И вот, сколь бы неадекватно и бледно ни звучало мое слово, но я надеюсь, что с некоторым пониманием величия моей темы я попытался напомнить вашим умам о некоторых кардинальных качествах, которые одушевляли божественного поэта, чей праздник мы отмечаем сегодня. Я не питаю вкуса к тем расстановкам наших великих писателей, которые распределяют их по рангам, как школьников в классе, и я не дерзаю предполагать, что Шелли стоит выше или ниже того или иного собрата по бессмертию. Но в чем я совершенно уверен, так это в том, что когда зачитают короткий свиток тех певцов, которые делают поэзию Англии уступающей лишь поэзии Греции (если даже и Греция тут исключение), сколь бы мало ни было названных, Шелли должен быть среди них. Сегодня, под эгидой величайшего поэта, которого породил наш язык со времени смерти Шелли, поощряемые всеобщим общественным мнением и сановниками всех профессий, да, даже прелатами нашей национальной церкви, мы собрались здесь в знак того, что период предрассудков окончен, что Англия наконец сочувствует своему прекрасному своенравному ребенку, понимает его великий язык и примирилась с его гармоничным служением. Прошел век, и мы вновь признаем истину его собственных слов:
The splendours of the firmament of time
May be eclipsed, but are extinguished not;
Like stars to their appointed height they climb.

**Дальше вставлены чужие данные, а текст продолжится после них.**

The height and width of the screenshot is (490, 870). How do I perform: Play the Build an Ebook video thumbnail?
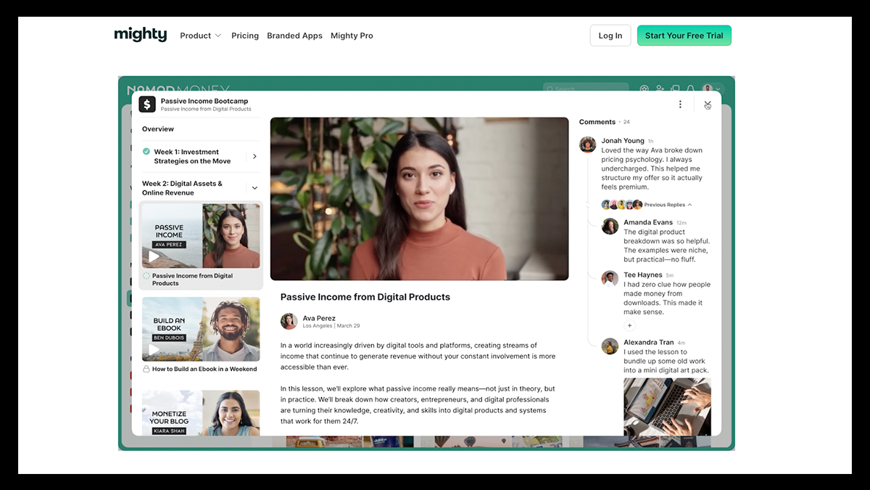tap(154, 350)
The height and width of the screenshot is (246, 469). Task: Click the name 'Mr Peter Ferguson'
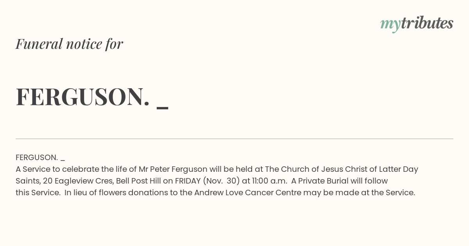pyautogui.click(x=173, y=169)
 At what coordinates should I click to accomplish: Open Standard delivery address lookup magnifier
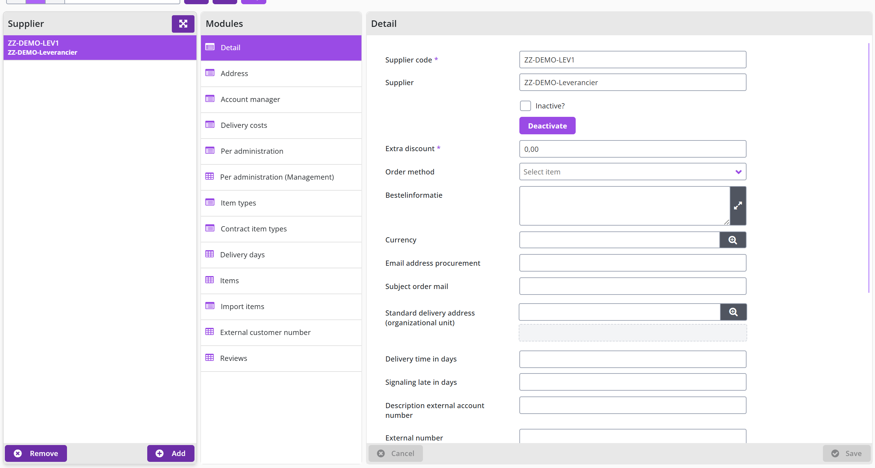click(x=733, y=312)
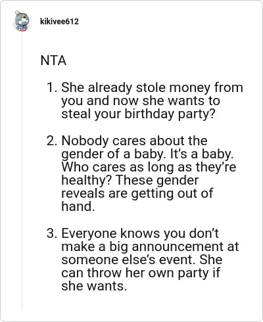
Task: Select list number 3 marker
Action: (52, 233)
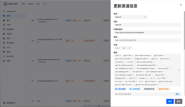Click the 收起侧边栏 collapse icon

(x=4, y=103)
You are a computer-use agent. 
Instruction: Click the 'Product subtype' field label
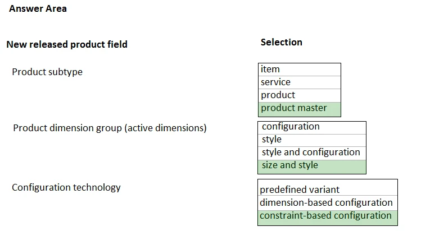tap(47, 72)
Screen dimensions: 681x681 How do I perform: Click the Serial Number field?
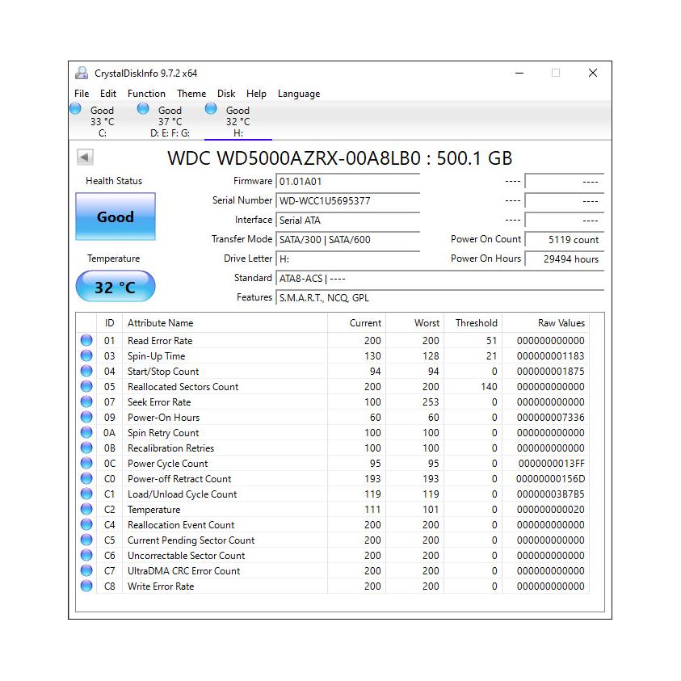[347, 201]
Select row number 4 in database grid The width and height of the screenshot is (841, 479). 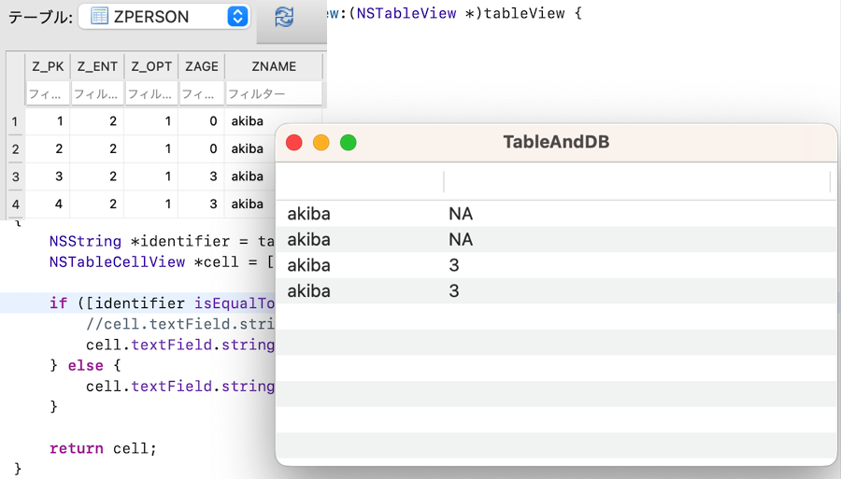[x=15, y=204]
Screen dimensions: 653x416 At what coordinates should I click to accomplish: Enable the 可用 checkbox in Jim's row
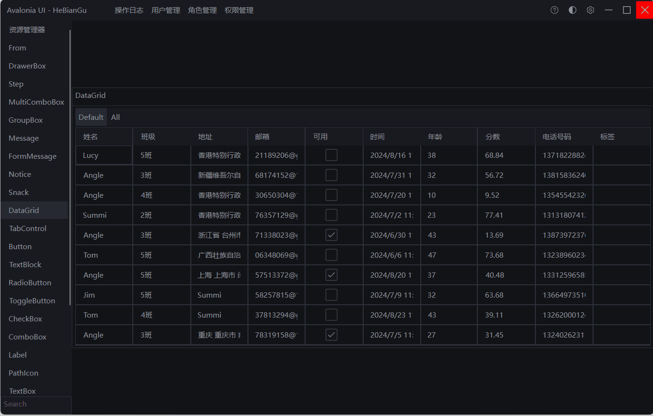point(331,294)
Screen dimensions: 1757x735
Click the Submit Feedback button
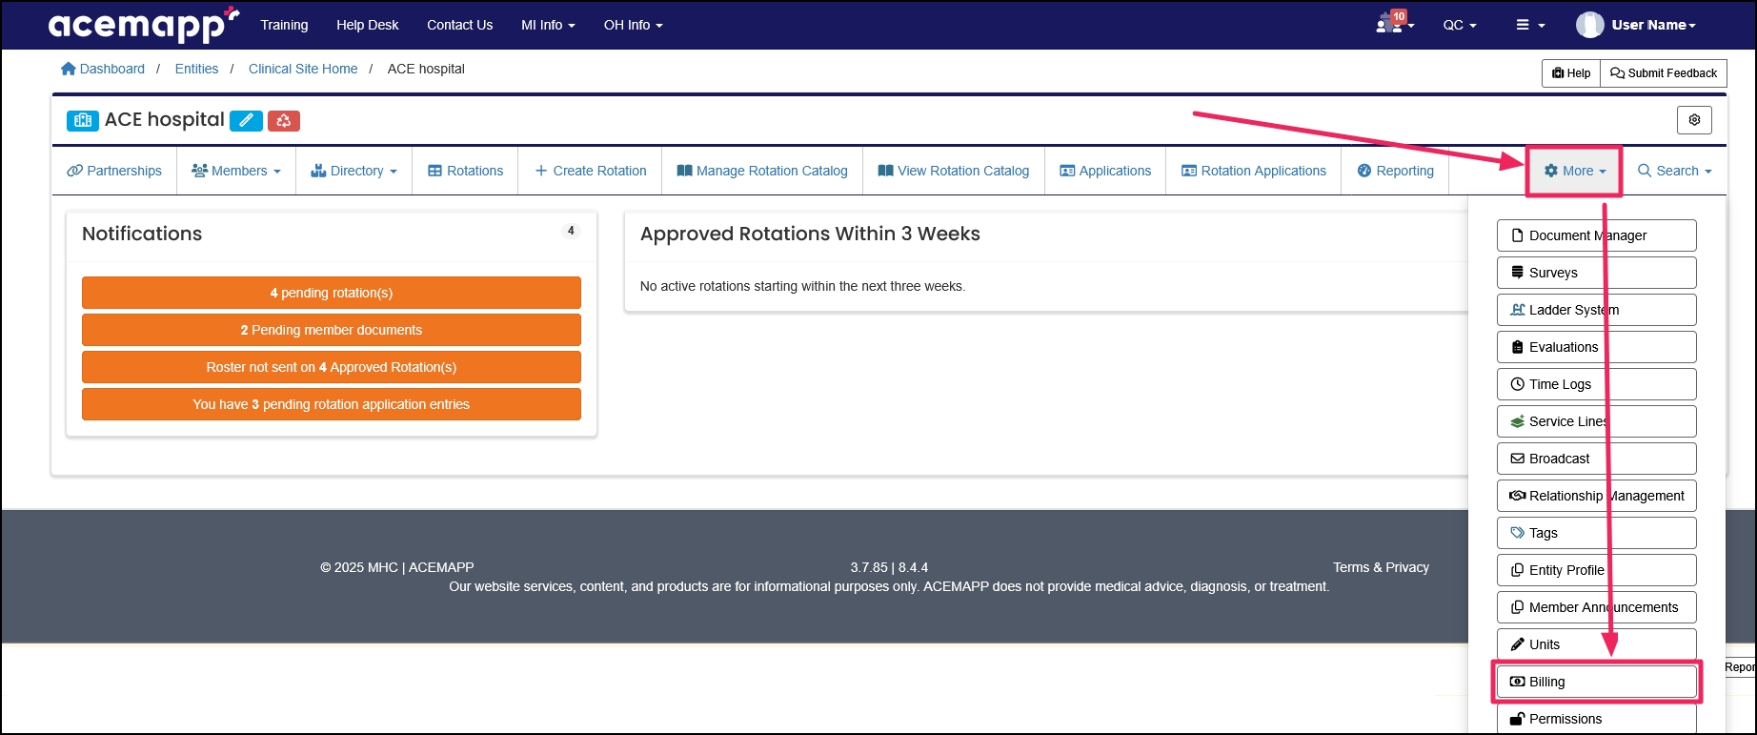tap(1664, 73)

СИМВОЛИЗМ И ГОСПОДИН СТЕФАН МАЛЛАРМЕ
Символизм и господин Стефан Малларме
Имя, стоящее во главе этого эссе, принадлежит писателю, о котором в настоящее время говорят больше, нападают на него яростнее, любят и защищают его страстнее и при этом понимают его меньше, чем, пожалуй, любого другого человека его интеллектуального ранга в Европе. Даже в свирепом мире парижской словесности уважают его чистоту побуждений и достоинство позиции. Доброжелательный к тем, кто моложе его, изысканно учтивый и внимательный в полемике, мастер той мягкости и сдержанности, ценность которых литераторы осознают столь редко, господин Малларме для того, кто издалека с любопытством вглядывается в парижскую суматоху, привлекает прежде всего прекрасным обаянием своих манер — мечтательный сэр Ланселот, скачущий сквозь лес драконов, чтобы избавить скорбную даму Поэзии от боли. В непрекращающихся памфлетных войнах его партии другие кажутся борющимися за себя, господин Малларме — всегда за дело; и когда битва окончена и остальные собираются пировать у костра лагеря, его всегда можно обнаружить украдкой возвращающимся в башню созерцания из слоновой кости. Прежде чем мы разберемся в сути дела или прочтем хоть строчку из его стихов, мы предрасположены к столь чистой и выдающейся фигуре.
Но хотя личность господина Малларме столь привлекательна и хотя он шествует во главе весьма шумной толпы, в этой стране о нем, судя по всему, знают до крайности мало. До сих пор он публиковался столь редким и загадочным образом, что в Англию едва ли попало и полдюжины экземпляров любой из его книг. Два-три заумных эссе в прозе, опубликованных в National Observer, недавно изумили филистеров. Не так мистер Лилливик понимал преподавание французского языка Морлине Кенвигс. Ходят прелестные истории о шотландских матушках, которые подписались на National Observer ради просвещения своих дочерей и обнаружили, что статьи написаны на молдо-валашском. Теории господина Малларме высмеивались и искажались, его стиль пародировался, его практика сурово порицалась; но в чем заключаются эта практика, стиль и теории, едва ли кто понял. Господин Малларме был окутан общим туманом, который заволакивает наши британские представления о символистах и импрессионистах. Если у школы и был хоть один друг в Англии, так это мистер Артур Саймонс, один из самых блестящих наших молодых поэтов; да и он, полагаю, интересовался скорее господином Верленом, нежели символистами и декадентами в строгом смысле слова.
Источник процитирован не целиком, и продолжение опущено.